Understanding Canonicalisation

Facebook Twitter Google + LinkedIn

Put simply, canonicalisation means… well, actually, it’s not that simple.

Let’s start with some definitions of “canon” – going way back to the days of Pachelbel’s compositions and Shakespeare’s scribblings.

Pachelbel’s Canon – much like the London’s Burning nursery rhyme – uses a set melody which is then repeated verbatim over the top of itself. This repetition begins as the previous line ends, leading to a cacophonic harmony of voices singing out of sync, but somehow in time, with each other.

Similarly, ‘canon’ can also be used to denote the authenticity of a writer’s work.

In SEO, canonicalisation relates to both authenticity and duplication – and comes into play when content on one URL is available via a range of similar URLs.

Search spiders crawling webpages won’t discriminate to decide on the authentic “canon” for duplicate content.

So, spiders will look at http://thispage.com/, http://www.thispage.com/ and http://www.thispage.com/index.html - and each will have the same content.

So how does the search engine know which page to list?

Essentially, if it’s left to guess, it’ll pick one page and return that in the results. This is usually based on PageRank. But it may mean your traffic is being sent to the wrong URL.

You can help the spiders know which page you want treated as the ‘canon’, to ensure that URL is the one returned in the results.

Though there are some relatively straightforward 'fixes' for the problem of canonicalisation, many webmasters choose to ignore it, and sacrifice a better ranking in the SERPs by doing nothing. Bad strategy.

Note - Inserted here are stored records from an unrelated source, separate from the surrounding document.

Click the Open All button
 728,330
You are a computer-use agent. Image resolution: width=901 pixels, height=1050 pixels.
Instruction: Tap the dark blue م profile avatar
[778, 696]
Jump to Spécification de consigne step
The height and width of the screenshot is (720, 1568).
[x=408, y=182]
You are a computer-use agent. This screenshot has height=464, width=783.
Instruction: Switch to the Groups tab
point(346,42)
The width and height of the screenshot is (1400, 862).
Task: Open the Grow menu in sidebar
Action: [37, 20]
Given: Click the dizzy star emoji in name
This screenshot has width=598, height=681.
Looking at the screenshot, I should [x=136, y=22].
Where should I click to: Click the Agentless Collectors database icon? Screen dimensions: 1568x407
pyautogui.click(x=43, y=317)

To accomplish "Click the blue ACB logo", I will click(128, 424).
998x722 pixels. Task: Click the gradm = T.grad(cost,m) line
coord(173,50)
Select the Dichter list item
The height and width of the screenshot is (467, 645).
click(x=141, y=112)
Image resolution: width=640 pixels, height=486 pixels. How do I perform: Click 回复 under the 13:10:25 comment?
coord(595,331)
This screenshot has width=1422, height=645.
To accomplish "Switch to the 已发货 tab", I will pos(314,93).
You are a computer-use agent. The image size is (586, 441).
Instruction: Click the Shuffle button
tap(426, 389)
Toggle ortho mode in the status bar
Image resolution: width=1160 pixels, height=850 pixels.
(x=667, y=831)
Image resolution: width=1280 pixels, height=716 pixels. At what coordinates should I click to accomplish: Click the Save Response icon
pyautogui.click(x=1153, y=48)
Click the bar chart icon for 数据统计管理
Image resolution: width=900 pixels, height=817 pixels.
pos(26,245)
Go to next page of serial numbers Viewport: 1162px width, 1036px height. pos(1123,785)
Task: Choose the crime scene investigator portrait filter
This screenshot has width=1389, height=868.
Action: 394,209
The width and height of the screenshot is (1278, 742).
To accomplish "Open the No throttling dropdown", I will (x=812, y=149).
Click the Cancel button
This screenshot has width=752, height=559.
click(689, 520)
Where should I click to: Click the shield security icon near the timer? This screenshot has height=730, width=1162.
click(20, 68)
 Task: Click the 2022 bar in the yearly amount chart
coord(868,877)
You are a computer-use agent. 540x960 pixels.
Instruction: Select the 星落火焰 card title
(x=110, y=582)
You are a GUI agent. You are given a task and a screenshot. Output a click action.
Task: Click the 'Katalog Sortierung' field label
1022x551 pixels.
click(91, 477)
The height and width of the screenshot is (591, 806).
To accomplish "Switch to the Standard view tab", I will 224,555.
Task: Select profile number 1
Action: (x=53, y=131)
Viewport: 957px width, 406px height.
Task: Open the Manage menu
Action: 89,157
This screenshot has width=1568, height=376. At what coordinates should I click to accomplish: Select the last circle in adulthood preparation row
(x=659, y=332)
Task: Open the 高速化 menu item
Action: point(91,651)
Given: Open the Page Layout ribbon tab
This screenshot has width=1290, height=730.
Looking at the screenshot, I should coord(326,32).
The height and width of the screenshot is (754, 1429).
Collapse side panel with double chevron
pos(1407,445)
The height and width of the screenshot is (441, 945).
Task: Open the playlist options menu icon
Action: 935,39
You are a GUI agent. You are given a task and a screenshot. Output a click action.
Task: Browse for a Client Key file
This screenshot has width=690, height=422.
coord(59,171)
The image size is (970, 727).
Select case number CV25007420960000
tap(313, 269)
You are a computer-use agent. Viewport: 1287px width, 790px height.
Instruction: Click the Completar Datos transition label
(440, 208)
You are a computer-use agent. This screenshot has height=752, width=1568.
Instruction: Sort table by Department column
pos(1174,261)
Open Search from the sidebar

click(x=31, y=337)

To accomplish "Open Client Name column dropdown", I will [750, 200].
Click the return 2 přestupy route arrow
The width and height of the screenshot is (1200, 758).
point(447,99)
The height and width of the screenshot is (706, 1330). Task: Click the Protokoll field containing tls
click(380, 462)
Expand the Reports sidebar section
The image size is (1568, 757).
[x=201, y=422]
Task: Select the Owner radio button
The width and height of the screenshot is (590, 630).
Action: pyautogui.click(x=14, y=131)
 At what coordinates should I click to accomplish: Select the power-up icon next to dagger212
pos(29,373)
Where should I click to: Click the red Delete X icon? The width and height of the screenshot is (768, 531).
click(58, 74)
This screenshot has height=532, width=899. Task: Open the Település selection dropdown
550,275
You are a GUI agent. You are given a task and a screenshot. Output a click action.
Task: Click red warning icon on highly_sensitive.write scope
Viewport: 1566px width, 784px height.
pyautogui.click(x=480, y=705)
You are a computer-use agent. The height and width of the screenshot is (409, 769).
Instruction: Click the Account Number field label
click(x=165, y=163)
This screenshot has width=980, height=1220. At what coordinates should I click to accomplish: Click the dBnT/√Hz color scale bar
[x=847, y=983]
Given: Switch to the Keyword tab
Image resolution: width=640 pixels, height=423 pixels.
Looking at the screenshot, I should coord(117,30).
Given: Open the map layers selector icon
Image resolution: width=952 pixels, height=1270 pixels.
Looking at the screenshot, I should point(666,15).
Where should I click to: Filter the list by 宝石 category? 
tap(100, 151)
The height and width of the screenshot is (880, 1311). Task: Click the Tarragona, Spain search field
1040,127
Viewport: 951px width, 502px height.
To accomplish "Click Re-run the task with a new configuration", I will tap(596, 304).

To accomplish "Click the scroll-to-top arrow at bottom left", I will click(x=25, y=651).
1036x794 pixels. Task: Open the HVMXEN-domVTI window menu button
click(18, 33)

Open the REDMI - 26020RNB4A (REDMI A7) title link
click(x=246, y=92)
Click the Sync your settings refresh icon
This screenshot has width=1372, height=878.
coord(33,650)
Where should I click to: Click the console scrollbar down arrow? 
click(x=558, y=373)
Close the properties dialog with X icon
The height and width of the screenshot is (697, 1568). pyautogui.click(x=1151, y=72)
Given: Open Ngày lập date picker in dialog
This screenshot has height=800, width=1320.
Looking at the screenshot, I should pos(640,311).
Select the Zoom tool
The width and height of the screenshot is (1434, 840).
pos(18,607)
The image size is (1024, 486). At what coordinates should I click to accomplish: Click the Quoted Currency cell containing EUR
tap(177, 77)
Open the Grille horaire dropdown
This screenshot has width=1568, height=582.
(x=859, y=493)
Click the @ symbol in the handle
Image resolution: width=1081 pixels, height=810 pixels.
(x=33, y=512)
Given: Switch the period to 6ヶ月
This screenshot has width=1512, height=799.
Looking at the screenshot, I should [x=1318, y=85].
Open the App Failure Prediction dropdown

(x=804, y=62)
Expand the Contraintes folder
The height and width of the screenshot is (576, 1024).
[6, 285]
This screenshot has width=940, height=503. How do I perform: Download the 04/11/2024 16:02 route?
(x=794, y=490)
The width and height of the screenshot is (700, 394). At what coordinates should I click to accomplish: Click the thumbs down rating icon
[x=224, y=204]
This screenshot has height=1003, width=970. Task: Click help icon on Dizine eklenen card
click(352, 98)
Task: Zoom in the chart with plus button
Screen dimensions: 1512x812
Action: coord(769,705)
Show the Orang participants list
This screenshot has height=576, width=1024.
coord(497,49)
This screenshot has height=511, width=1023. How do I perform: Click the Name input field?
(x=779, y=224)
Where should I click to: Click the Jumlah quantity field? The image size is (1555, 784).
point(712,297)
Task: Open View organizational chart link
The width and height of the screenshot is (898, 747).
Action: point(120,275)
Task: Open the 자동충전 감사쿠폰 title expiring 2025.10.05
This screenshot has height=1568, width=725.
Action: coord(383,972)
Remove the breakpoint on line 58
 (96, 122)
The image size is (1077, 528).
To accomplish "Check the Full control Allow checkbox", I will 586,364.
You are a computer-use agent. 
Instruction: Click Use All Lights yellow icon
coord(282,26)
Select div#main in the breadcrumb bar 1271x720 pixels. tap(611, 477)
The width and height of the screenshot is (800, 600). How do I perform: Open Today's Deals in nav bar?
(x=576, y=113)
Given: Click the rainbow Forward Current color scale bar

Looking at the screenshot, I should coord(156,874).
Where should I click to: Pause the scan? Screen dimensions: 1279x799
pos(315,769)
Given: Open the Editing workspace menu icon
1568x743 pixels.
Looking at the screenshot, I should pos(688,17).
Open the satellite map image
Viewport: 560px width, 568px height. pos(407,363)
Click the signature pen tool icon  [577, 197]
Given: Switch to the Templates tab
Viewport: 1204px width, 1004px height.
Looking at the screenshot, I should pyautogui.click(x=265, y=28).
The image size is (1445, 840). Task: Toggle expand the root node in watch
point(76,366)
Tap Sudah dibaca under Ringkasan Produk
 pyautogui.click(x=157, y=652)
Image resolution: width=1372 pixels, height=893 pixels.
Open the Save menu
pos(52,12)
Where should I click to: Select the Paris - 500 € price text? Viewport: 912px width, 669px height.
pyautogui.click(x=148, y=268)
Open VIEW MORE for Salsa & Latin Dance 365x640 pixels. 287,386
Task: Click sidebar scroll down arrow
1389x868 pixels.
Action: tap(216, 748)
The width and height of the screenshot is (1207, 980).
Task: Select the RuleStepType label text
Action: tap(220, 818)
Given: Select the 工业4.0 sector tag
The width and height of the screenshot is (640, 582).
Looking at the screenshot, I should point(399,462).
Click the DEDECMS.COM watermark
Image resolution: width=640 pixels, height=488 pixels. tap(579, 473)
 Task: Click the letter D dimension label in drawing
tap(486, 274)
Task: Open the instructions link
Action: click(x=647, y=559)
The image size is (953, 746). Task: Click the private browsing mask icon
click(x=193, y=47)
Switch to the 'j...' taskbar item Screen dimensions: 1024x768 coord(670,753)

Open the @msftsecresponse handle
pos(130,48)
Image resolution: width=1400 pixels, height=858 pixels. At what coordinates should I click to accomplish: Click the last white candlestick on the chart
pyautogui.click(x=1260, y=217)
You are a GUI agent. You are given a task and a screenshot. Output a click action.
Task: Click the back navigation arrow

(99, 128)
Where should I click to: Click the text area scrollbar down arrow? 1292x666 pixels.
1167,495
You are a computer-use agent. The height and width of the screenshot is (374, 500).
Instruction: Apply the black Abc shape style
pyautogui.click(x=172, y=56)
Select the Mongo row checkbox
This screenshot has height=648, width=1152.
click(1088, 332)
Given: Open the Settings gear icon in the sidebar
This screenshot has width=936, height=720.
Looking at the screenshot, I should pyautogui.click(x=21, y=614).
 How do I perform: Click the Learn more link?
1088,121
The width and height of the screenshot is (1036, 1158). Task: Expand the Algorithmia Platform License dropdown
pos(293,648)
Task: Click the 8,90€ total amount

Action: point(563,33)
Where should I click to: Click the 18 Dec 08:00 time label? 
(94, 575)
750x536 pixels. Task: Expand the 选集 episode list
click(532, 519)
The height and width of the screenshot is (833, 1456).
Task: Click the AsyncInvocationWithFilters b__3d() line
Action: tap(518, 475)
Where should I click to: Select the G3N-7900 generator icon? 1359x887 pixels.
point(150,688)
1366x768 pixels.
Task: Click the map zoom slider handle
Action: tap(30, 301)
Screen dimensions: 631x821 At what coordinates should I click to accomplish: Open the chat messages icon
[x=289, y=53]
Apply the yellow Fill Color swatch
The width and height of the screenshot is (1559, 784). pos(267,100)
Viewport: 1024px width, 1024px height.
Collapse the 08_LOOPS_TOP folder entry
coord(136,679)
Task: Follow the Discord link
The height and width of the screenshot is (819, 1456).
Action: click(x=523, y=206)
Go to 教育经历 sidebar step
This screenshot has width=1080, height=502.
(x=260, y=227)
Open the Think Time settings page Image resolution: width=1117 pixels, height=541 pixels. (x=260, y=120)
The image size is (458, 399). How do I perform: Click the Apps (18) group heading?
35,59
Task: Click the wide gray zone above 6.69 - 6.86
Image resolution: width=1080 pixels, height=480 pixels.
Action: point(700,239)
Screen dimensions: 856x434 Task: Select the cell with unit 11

No doubt there are some who are unsure because they do not really understand the technical side of their sites, whilst others have the mistaken belief that being able to access their site in different ways will enable them to be found by more visitors.

The first step towards resolving canonicalisation problems is to find out if there are any in the first place – we always find identifying a problem before trying to fix it is the best strategy. To establish your canonicalisation situation, navigate to Google and enter the desired web page URL into the search box. If the results display multiple versions of the URL (including a forward slash), there could be an issue.

Canonicalisation simply – there’s that word again – simply means choosing one when there are many from which to choose.

In this context it means choosing the preferred URL and either redirecting the others or preventing them from being crawled.

This can be done in one of two ways.

  • First, a <link> tag with a rel="canonical" attribute can be added to each web page.
  • Second, a 301 redirect can be set up.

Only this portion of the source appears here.